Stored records

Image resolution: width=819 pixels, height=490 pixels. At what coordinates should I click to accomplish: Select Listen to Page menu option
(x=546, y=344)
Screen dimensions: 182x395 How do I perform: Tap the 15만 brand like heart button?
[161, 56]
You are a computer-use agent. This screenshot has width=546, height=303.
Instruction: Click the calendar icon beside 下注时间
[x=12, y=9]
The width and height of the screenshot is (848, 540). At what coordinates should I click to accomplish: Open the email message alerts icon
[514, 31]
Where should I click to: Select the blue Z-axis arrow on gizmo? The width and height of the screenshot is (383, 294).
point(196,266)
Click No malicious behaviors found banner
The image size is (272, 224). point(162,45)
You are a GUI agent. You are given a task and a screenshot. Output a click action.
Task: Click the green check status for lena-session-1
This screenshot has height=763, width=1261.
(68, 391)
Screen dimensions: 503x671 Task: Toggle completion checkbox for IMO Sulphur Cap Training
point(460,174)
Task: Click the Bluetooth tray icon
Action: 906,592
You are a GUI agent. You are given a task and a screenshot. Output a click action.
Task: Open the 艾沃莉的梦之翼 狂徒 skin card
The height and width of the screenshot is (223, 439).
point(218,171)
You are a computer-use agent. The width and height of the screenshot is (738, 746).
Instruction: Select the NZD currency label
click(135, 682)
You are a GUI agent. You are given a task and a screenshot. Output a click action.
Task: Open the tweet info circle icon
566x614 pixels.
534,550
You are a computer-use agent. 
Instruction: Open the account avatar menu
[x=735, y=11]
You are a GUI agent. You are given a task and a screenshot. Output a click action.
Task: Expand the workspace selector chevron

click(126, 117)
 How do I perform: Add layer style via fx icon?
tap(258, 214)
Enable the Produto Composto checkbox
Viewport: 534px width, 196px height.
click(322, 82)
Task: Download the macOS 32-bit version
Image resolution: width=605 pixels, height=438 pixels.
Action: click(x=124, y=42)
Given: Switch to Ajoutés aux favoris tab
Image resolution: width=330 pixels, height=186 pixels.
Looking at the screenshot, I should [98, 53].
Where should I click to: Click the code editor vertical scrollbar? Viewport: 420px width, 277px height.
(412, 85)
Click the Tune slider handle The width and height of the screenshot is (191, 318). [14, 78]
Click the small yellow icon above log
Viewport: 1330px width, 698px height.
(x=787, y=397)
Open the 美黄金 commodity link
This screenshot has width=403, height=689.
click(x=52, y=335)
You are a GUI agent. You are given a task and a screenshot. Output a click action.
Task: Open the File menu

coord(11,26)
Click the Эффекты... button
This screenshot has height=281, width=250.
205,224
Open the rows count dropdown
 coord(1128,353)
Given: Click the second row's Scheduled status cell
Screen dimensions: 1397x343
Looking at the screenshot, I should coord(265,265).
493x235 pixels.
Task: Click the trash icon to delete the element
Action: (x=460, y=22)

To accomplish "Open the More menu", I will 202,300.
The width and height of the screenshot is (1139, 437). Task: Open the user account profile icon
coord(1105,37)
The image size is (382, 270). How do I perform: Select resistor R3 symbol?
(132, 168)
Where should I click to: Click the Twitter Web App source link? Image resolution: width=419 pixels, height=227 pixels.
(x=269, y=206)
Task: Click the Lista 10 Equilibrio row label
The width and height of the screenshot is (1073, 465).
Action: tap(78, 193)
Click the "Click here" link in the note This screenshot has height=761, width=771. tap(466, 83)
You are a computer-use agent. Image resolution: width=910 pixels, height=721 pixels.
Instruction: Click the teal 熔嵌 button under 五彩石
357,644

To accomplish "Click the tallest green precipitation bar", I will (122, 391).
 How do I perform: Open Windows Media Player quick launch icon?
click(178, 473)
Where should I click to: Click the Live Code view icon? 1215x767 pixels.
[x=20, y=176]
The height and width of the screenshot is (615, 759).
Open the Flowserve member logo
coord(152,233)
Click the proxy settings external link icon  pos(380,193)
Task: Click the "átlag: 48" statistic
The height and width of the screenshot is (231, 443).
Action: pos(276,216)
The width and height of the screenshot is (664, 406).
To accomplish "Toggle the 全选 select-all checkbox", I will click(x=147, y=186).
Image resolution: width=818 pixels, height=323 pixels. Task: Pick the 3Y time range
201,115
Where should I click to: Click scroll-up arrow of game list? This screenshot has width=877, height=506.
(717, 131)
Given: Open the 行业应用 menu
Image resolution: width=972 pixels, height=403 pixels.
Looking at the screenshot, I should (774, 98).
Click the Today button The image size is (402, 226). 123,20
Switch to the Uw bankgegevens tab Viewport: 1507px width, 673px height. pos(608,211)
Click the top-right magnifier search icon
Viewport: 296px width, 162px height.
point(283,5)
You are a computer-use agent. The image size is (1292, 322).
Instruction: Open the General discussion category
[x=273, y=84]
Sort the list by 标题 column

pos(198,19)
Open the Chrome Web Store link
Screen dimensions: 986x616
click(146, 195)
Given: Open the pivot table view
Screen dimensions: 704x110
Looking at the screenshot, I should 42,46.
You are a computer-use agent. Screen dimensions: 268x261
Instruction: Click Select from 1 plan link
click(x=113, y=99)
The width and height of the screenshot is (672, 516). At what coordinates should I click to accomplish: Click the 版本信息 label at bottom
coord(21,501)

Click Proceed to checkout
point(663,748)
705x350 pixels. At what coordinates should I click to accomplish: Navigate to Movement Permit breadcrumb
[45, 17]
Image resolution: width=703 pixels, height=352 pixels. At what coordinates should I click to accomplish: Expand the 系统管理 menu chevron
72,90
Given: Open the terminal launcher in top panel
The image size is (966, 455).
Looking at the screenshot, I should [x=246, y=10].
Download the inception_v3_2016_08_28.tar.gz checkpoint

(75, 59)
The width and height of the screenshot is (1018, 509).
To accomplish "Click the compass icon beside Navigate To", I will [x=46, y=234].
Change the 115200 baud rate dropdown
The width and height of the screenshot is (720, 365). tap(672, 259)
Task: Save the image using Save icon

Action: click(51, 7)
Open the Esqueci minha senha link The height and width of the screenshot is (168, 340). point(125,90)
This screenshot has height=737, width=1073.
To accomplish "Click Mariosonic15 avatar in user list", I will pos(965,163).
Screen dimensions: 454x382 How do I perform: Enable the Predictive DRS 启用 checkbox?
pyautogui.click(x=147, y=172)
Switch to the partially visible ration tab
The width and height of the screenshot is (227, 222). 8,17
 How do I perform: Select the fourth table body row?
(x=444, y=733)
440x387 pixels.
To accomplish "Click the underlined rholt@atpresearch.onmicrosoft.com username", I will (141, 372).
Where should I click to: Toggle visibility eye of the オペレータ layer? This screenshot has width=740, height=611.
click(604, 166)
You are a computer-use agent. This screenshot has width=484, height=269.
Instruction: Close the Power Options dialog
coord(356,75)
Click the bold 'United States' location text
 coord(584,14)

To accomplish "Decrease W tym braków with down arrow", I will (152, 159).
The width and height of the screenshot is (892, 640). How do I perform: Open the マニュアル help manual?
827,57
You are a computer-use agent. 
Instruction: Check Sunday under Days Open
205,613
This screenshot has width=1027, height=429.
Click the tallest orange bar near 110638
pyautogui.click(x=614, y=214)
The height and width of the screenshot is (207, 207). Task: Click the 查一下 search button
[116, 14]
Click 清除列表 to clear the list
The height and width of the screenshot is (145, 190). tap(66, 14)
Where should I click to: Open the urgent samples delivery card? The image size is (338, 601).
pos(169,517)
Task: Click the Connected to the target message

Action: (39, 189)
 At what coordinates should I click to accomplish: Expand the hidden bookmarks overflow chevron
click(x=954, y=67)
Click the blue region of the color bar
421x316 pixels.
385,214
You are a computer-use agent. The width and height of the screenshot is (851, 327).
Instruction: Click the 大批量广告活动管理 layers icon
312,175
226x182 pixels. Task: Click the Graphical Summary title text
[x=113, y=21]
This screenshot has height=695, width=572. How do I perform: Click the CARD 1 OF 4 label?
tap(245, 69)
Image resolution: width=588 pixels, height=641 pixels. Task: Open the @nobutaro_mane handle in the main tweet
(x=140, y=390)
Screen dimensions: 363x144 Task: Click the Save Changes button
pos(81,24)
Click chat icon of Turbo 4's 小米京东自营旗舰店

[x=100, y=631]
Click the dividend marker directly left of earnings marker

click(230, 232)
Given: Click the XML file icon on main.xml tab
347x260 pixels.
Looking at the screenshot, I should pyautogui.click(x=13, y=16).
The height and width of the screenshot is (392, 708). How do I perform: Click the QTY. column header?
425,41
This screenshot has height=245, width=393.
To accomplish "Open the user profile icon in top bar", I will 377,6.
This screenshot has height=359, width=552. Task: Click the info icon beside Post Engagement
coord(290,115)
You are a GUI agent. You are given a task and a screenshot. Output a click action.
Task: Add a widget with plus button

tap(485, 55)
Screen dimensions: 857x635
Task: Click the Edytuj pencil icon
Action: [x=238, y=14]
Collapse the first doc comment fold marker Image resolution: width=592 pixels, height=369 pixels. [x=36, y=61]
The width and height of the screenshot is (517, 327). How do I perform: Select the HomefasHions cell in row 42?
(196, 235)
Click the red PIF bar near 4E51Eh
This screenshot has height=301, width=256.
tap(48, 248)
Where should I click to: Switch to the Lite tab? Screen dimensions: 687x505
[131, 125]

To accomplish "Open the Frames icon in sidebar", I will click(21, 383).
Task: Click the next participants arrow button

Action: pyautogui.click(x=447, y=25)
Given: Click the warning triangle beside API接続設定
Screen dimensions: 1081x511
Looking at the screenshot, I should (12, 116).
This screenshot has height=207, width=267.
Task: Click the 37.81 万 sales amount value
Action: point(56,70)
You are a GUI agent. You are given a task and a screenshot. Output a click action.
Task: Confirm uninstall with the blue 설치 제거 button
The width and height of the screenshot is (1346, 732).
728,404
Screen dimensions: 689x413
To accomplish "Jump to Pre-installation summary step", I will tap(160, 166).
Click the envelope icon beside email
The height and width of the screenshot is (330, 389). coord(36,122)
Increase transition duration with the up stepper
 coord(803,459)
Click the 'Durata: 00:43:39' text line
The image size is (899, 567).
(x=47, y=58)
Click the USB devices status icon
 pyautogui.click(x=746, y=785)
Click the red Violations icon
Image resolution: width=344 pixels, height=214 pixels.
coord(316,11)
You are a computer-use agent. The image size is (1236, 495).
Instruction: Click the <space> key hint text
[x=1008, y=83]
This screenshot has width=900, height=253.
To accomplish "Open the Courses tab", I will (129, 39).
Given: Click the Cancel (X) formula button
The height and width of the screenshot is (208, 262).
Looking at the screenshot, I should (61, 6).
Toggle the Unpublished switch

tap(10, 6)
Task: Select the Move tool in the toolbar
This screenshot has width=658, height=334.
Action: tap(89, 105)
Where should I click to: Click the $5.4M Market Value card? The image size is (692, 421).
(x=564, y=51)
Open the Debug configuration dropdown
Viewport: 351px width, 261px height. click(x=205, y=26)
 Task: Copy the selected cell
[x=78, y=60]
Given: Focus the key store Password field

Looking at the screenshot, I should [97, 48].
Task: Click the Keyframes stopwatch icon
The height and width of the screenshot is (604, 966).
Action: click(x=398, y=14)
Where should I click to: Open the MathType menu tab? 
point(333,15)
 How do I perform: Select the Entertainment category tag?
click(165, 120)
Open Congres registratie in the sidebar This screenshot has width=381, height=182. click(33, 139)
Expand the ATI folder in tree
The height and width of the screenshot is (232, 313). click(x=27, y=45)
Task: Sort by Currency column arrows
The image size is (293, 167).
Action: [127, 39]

**EXERCISE AIM**
Would you report every line of the entries above containing the word "green"?

**FINISHED TASK**
Task: Click the green check status for lena-session-1
To accomplish "Click the tallest green precipitation bar", I will (122, 391).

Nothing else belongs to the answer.